Perception event malformed	Skipped silently.

Privacy¶

Layer 6 is a downstream consumer — it only ever sees the identity string that Layer 4 emits. The biometric embedding, photo, and any encryption-at-rest concerns are firmware-side responsibilities (see Layer 4 docs when published).

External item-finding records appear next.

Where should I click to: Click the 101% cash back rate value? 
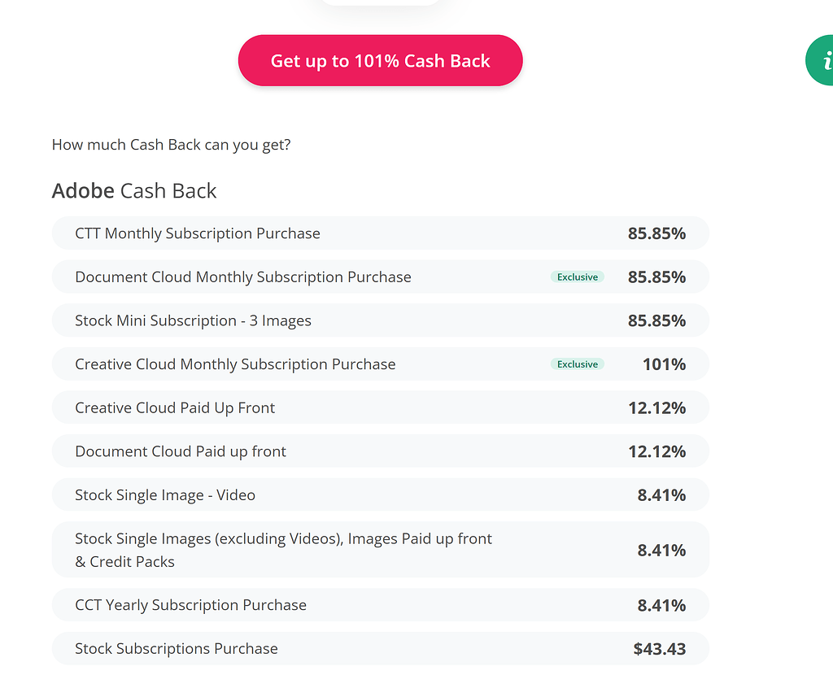(x=664, y=364)
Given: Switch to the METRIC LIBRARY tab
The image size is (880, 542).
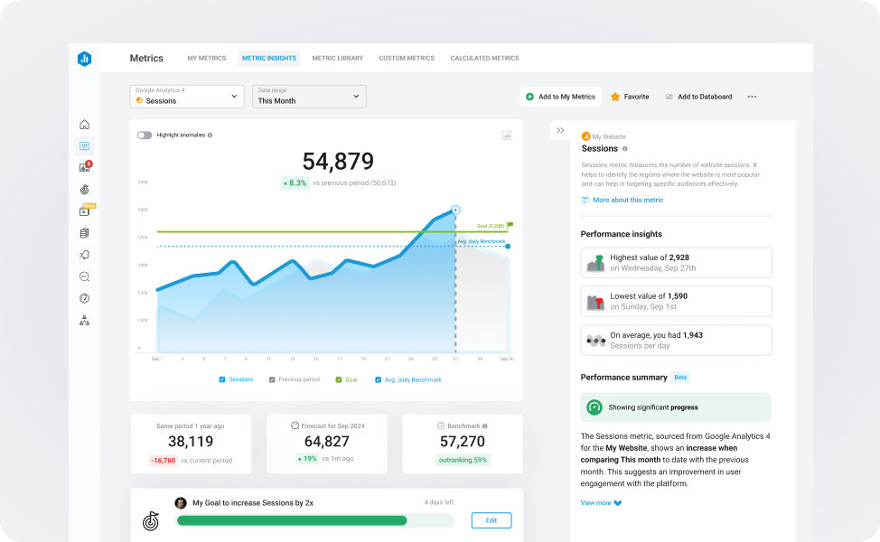Looking at the screenshot, I should click(x=337, y=58).
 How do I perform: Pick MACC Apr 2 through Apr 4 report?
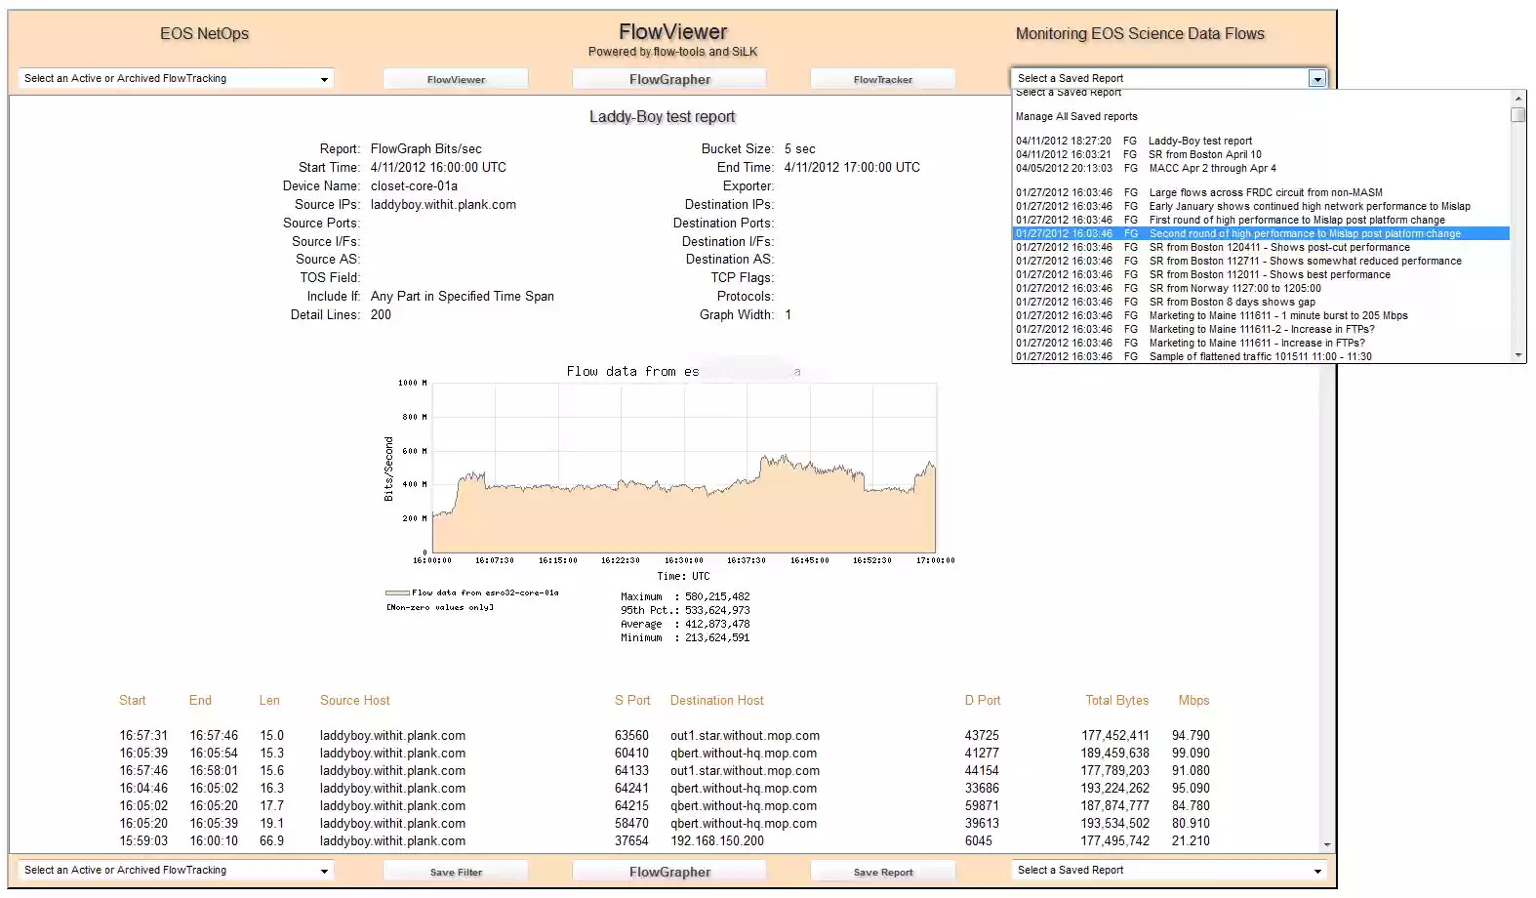tap(1212, 168)
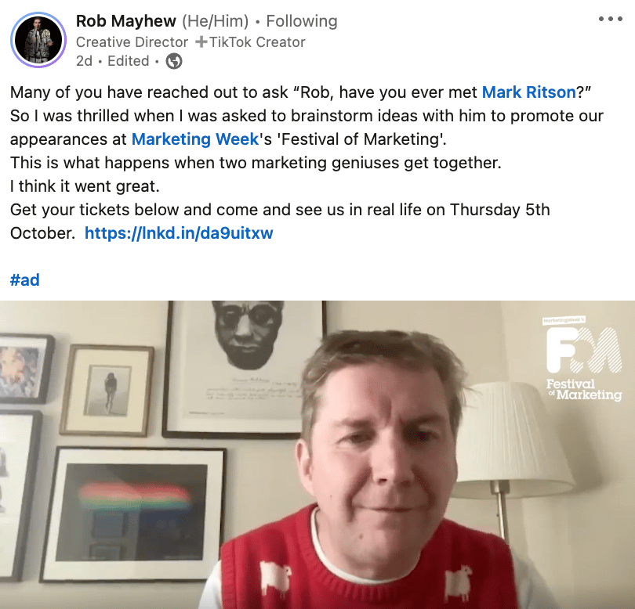Open the Mark Ritson mention link
Viewport: 635px width, 609px height.
529,92
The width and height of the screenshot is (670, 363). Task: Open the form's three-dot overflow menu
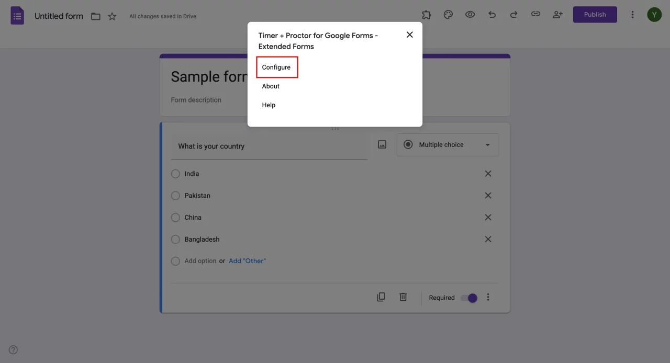[x=632, y=14]
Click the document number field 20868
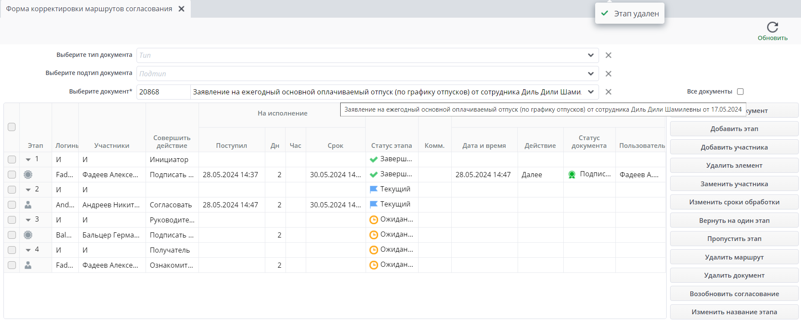Image resolution: width=801 pixels, height=322 pixels. (x=163, y=92)
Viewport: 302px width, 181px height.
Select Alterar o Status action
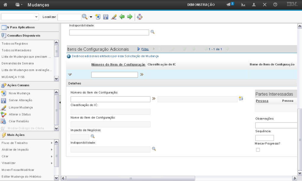tap(20, 114)
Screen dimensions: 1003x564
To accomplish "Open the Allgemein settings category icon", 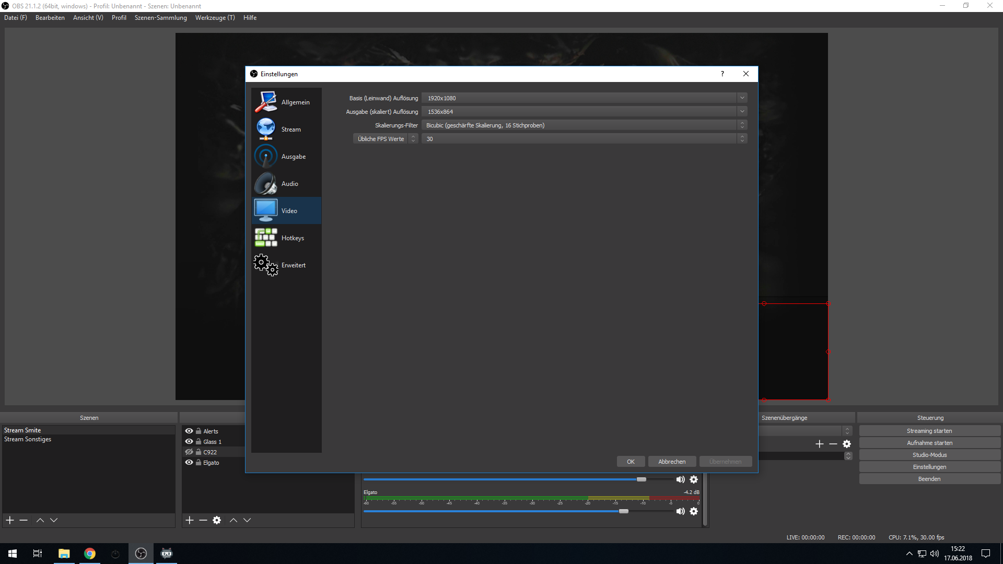I will [x=266, y=102].
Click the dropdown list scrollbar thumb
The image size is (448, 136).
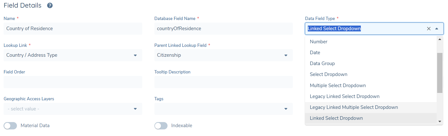[440, 73]
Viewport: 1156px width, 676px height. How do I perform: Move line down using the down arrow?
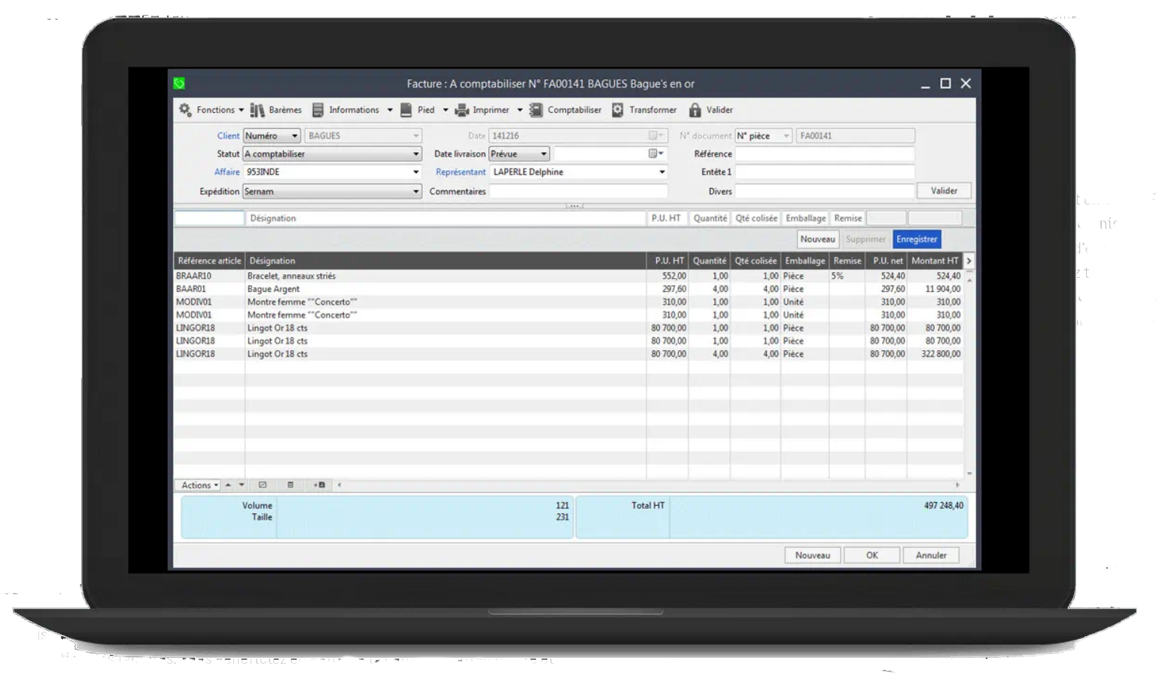pyautogui.click(x=242, y=485)
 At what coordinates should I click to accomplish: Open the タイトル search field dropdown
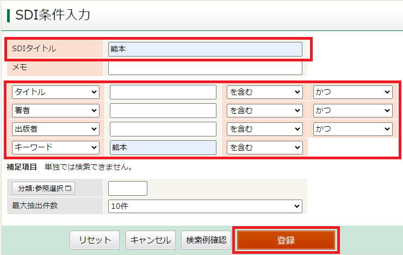[x=55, y=92]
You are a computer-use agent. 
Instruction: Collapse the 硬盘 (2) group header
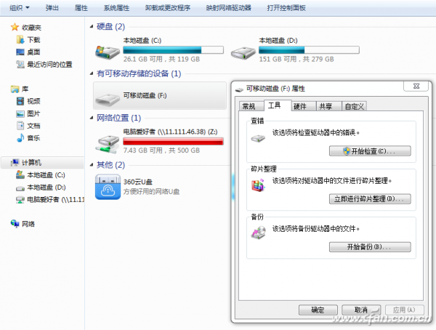click(x=110, y=27)
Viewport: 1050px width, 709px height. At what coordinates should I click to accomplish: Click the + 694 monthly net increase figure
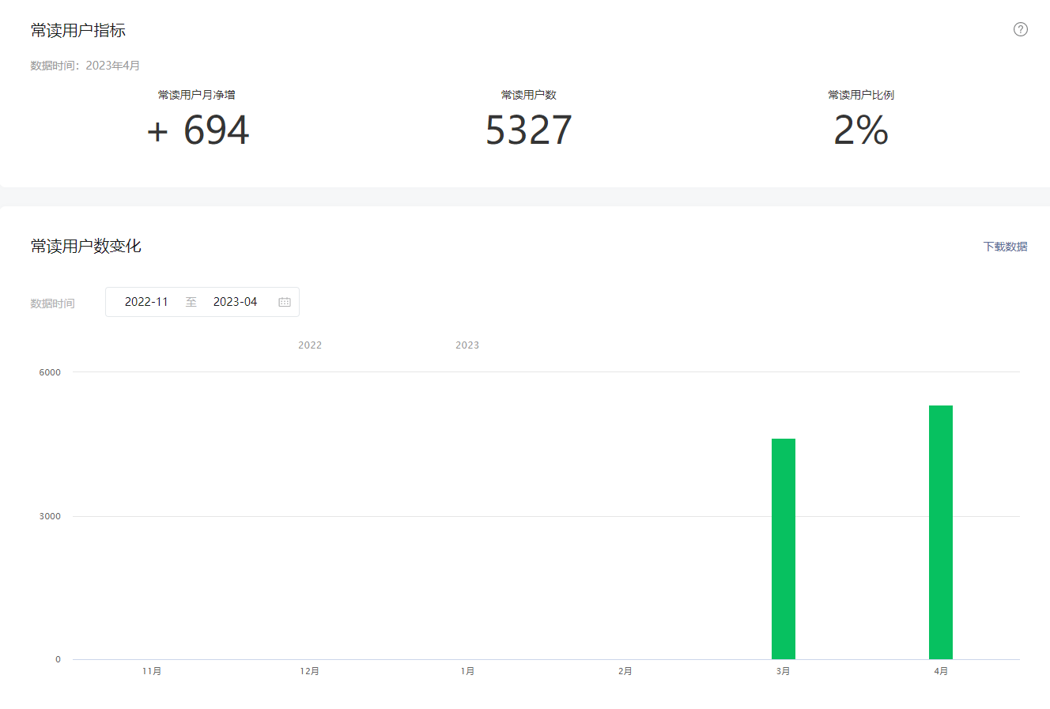pos(198,130)
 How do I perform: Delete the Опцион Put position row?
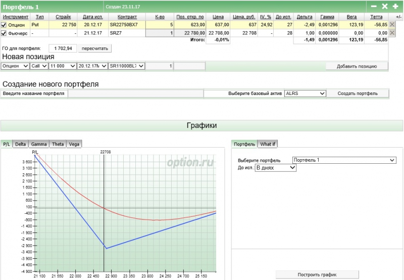(392, 24)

The calendar funnel is the same chokepoint as voice turns (summarize_for_prompt) so there are no new ISO timestamps, email addresses, or raw calendar IDs leaking into a prompt. Person filtering is on by default — when generating Hudson's greeting we only fetch his events plus the household bucket.

Server-push mechanism¶

Today the greeter pushes through the same xiaozhi-server inject-text admin route the Layer 1.5 face-greeter uses. That relies on the server-side TTS provider. The xiaozhi WS protocol also supports server-pushed tts/sentence_start-style framing directly (the dance audio path uses it), so a future optimisation is to bypass the TTS provider for cached pre-rendered greetings. The wrapper bridge/server_push.push_greeting_audio() exists to keep that change scoped to a single function.

Cross-references¶

Layer 4 — face recognition (in progress) — emits the face_recognized events this module consumes.
Layer 5 — calendar — see summarize_for_prompt in bridge.py for the privacy contract.
Kid Mode — docs/kid-mode.md covers the safety surface that the greeter inherits.
Observability — docs/observability.md covers the metrics surface; greeter-specific metrics are tracked under perception events for now.

Files¶

bridge/proactive_greeter.py — ProactiveGreeter class.
bridge/server_push.py — push_greeting_audio() wrapper.
tests/test_proactive_greeter.py — cooldown / per-day cap / unknown / template-fallback unit tests.